• [Short task]: Reproduce the listing below word for word, leaving out the pictures.

━━━━

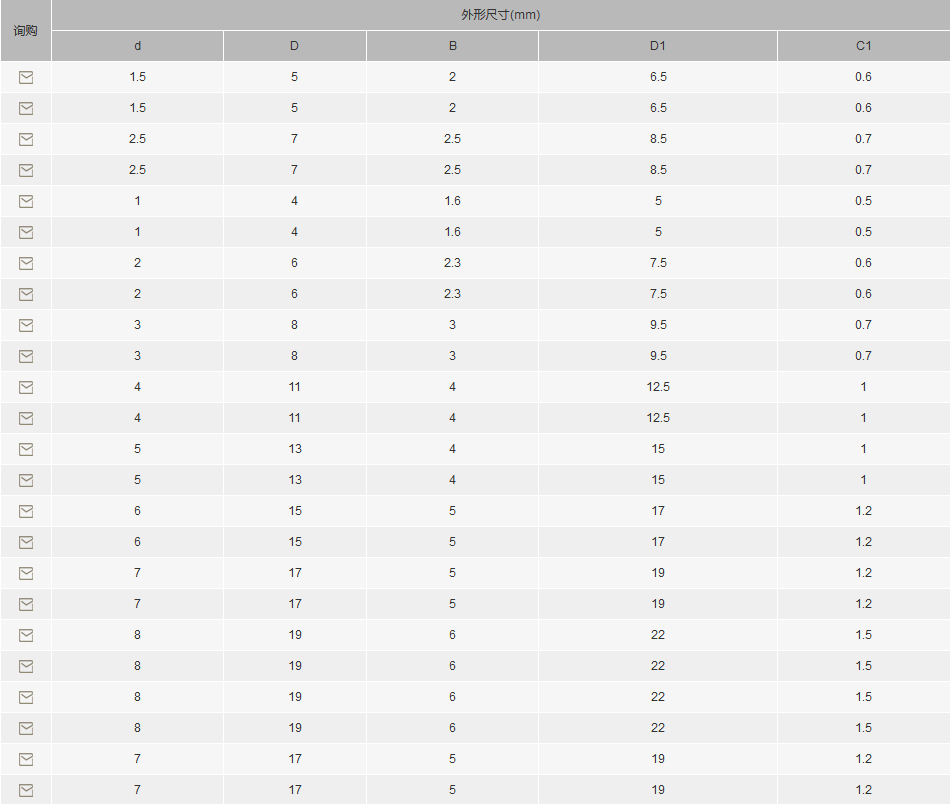
Task: Click the B column header
Action: (453, 46)
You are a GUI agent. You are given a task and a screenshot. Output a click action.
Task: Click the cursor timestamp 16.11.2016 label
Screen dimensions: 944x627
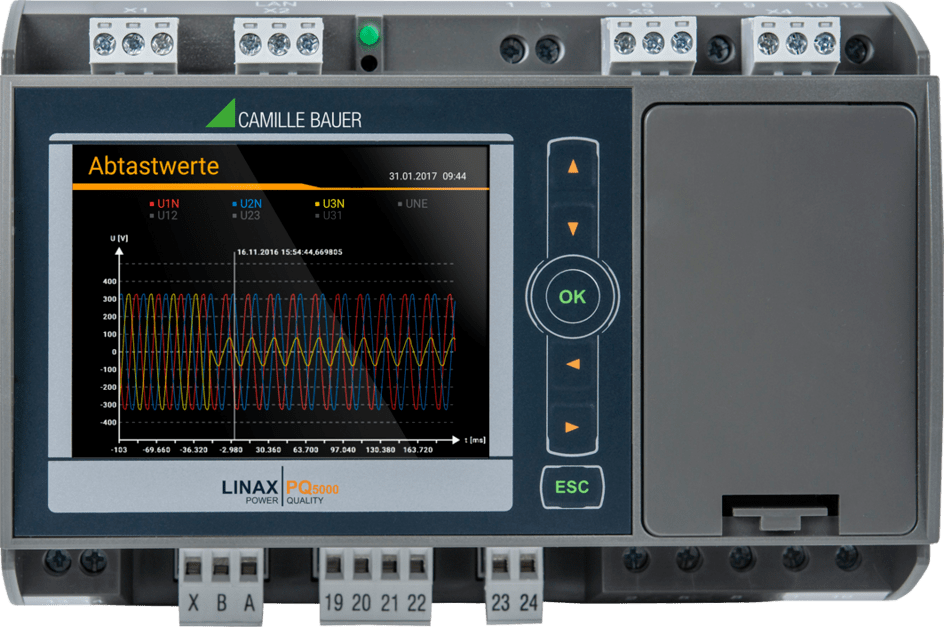(289, 252)
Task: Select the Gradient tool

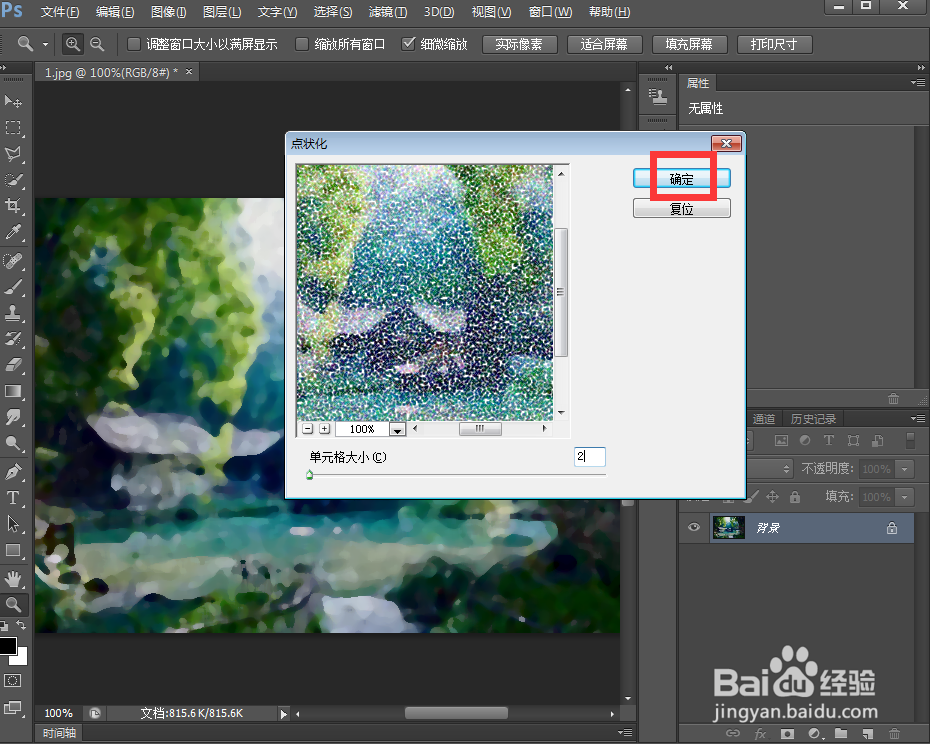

━━━━

• [Written response]:
Task: Click the B column header
Action: (453, 46)
You are a GUI agent. You are given a task and a screenshot. Output a click action.
Task: Click the cursor timestamp 16.11.2016 label
Screen dimensions: 944x627
(289, 252)
Task: Select the Gradient tool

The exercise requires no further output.